Population (2017-12-31)
- • Total: 417
- • Density: 58.5/km^{2} (151/sq mi)
- Time zone: UTC+01:00 (CET)
- • Summer (DST): UTC+02:00 (CEST)
- Postal codes: 98634
- Dialling codes: 036946

= Unterweid =

Unterweid (/de/, lit. 'Lower Weid', in contrast to "Upper Weid") is a village and a former municipality in the district Schmalkalden-Meiningen, in Thuringia, Germany. Since 1 January 2019, it is part of the town Kaltennordheim. It is the nemesis of its neighbouring town Oberweid.

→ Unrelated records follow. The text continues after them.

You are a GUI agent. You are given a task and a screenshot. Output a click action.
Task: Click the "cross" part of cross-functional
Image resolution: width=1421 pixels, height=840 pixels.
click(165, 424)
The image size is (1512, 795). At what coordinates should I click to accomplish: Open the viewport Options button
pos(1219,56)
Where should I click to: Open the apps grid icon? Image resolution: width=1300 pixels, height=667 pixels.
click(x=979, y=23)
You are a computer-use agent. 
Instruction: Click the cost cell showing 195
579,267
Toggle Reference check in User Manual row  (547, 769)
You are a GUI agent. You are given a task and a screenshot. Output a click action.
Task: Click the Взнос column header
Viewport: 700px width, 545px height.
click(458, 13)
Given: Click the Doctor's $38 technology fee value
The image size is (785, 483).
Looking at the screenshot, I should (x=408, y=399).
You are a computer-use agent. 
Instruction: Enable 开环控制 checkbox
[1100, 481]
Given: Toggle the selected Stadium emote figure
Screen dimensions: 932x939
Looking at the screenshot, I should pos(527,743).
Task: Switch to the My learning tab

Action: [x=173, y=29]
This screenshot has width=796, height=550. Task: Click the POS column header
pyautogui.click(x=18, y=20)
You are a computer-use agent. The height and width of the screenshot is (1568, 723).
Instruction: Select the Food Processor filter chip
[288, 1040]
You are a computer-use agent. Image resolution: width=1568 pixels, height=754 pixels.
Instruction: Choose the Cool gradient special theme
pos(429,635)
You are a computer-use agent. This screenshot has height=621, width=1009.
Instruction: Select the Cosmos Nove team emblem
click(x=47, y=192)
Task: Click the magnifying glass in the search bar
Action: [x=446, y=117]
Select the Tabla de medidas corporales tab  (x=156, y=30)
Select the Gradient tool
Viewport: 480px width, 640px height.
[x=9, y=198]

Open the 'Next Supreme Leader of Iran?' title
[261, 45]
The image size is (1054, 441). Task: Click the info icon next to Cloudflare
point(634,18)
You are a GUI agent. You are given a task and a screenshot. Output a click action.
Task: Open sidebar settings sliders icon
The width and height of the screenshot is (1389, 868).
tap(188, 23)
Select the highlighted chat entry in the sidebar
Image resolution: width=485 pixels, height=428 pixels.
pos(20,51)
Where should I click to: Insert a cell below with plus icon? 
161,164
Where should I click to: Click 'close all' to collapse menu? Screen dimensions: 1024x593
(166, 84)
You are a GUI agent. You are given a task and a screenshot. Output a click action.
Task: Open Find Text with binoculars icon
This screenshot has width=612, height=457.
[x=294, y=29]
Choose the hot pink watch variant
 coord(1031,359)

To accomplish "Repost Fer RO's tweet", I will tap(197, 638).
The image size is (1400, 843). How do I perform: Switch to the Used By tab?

== Geographical Location ==
Unterweid is a village in the Thuringian Rhön on the border between Hesse and Thuringia. It is located on the state road 1124 with a connection to the federal road 278 to Hilders and lies in the Weidtal valley. Neighbouring villages are Oberweid to the south, the district of Kaltenwestheim to the east, Tann to the north-west and Hilders to the south-west.

== History ==
The village was first mentioned in a document on 9 June 795 (Marburg Archive). The village belonged to the Kaltennordheim office of the County of Henneberg, later to Saxe-Weimar-Eisenach (Eisenach Oberland).

Unterweid was affected by witch hunts in 1624: Margaretha Kleinpeter was caught up in a witch trial and burned to death.

On 1 January 2019, Unterweid was incorporated into the town of Kaltennordheim along with six other villages in the Hohe Rhön administrative community.

It is widely known, that Unterweid has a history of eating frogs.

== Politics ==
The Unterweid municipal council was most recently made up of six councillors. The honorary mayor Christel Bittorf-Rasch was elected on 27 June 2004 and remained in office until the village was incorporated into Kaltennordheim. She has served as the district mayor since 1 January 2019.